◆ SUPPLIED TEXT ◆
▼

# Best extension ladder



## Windows on Wash (Aug 30, 2011)

Uh...3 stories...hire someone or get one of those gutter cleaners that is on an extension pole.

40' ladder is less than fun to handle as a single person.


----------



## roofermann (Nov 18, 2013)

Windows on Wash said:


> Uh...3 stories...hire someone or get one of those gutter cleaners that is on an extension pole.
> 
> 40' ladder is less than fun to handle as a single person.


A polite way to say it's a PITA!:wink2:


----------



## Bud9051 (Nov 11, 2015)

You may want to pick up some disposable diapers.

I had to deal with clearing snow and ice off of a 20' to 30' roof, 5/12 pitch. My thoughts (never built it) was to create an access through a ceiling/roof hatch so I could exit to the roof from inside the house. Then with proper ropes and harness I could easily access everywhere. If your slope is modest it sure would beat a 3 story ladder.

▲

◆ Items listed in a dataset ◆

▼

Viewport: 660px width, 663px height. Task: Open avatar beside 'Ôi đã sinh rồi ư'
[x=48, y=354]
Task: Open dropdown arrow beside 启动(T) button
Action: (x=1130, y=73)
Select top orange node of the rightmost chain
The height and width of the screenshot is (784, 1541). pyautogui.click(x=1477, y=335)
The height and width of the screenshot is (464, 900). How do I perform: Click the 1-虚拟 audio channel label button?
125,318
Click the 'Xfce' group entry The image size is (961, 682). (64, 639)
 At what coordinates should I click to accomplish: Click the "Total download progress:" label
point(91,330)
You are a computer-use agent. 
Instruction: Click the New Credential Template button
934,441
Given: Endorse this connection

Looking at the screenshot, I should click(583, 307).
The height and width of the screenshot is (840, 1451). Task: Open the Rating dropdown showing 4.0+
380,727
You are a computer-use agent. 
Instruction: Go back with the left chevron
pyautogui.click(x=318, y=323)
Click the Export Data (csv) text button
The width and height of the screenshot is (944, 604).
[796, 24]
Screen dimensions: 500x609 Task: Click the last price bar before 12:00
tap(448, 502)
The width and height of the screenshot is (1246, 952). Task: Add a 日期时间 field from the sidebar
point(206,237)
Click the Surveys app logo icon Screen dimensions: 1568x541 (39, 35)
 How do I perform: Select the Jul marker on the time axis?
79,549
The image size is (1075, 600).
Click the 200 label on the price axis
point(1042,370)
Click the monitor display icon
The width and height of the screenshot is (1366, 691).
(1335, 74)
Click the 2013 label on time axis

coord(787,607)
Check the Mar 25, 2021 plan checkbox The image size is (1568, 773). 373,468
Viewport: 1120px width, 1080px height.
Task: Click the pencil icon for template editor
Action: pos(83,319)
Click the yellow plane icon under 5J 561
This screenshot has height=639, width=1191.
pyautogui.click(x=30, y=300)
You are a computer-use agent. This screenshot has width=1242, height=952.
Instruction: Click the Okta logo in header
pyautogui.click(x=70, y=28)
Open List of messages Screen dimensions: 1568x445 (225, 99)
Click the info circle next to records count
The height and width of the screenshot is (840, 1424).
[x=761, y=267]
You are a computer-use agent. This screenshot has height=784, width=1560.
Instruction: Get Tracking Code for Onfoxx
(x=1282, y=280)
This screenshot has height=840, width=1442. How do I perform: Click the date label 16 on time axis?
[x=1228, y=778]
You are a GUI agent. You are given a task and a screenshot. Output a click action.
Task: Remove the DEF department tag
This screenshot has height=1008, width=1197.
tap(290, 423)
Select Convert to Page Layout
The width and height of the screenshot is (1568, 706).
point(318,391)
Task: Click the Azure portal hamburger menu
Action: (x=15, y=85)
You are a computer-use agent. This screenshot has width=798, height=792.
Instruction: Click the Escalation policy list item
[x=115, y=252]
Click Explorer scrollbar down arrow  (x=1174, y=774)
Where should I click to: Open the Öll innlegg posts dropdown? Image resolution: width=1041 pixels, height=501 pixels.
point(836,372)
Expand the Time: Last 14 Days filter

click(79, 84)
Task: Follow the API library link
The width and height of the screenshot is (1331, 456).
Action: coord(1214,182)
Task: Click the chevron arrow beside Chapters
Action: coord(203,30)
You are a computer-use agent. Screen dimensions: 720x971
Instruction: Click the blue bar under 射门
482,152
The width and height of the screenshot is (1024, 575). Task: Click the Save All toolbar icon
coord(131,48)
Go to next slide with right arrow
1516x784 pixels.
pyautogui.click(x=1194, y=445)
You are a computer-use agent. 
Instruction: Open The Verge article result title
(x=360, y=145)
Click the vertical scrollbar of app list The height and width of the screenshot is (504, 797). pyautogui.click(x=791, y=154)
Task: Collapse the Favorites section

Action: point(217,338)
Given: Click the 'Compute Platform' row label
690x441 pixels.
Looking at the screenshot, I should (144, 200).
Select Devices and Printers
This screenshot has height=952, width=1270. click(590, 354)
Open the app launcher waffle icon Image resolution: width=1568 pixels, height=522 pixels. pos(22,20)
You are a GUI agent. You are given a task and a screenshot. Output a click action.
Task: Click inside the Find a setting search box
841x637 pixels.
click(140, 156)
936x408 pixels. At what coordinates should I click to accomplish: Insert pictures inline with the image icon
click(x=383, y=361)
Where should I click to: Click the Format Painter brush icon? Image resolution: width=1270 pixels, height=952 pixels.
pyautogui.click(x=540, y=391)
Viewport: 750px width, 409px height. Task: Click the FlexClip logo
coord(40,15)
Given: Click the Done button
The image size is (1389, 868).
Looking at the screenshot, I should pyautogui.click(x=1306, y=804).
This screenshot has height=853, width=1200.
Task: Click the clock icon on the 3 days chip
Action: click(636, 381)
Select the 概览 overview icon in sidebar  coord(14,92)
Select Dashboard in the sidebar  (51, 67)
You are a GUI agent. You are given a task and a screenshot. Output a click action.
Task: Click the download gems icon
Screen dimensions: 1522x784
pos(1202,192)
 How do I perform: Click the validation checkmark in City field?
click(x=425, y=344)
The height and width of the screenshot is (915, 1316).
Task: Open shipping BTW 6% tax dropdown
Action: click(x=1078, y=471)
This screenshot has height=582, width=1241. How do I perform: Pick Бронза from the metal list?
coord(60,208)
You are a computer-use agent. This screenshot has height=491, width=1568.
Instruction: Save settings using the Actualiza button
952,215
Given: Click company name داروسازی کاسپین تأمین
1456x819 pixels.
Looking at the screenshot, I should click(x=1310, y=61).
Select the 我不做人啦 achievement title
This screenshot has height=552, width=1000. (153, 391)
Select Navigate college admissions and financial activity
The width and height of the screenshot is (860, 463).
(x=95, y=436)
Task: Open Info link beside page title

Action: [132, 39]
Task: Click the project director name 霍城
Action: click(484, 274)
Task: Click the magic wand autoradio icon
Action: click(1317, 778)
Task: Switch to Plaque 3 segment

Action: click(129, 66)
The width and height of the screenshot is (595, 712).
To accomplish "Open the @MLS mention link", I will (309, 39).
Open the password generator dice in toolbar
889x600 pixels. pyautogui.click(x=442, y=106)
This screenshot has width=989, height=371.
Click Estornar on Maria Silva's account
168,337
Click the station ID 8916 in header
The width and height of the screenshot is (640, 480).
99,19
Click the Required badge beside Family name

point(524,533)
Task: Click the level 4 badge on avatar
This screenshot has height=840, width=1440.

▲

◆ EXERCISE REQUIREMENTS ◆
1 – Repeat the part of the ladder thread that begins at the words "You may want" and ends after the words "3 story ladder.".
2 – Reproduce the lines of the entries from the line that contains "Open List of" through the line that contains "Action: (x=15, y=85)", including both of those lines.
The entries have no connection to the ladder thread.

◆ EXERCISE SOLUTIONS ◆
1 –
You may want to pick up some disposable diapers.

I had to deal with clearing snow and ice off of a 20' to 30' roof, 5/12 pitch. My thoughts (never built it) was to create an access through a ceiling/roof hatch so I could exit to the roof from inside the house. Then with proper ropes and harness I could easily access everywhere. If your slope is modest it sure would beat a 3 story ladder.

2 –
Open List of messages Screen dimensions: 1568x445 (225, 99)
Click the info circle next to records count
The height and width of the screenshot is (840, 1424).
[x=761, y=267]
You are a computer-use agent. This screenshot has height=784, width=1560.
Instruction: Get Tracking Code for Onfoxx
(x=1282, y=280)
This screenshot has height=840, width=1442. How do I perform: Click the date label 16 on time axis?
[x=1228, y=778]
You are a GUI agent. You are given a task and a screenshot. Output a click action.
Task: Remove the DEF department tag
This screenshot has height=1008, width=1197.
tap(290, 423)
Select Convert to Page Layout
The width and height of the screenshot is (1568, 706).
point(318,391)
Task: Click the Azure portal hamburger menu
Action: (x=15, y=85)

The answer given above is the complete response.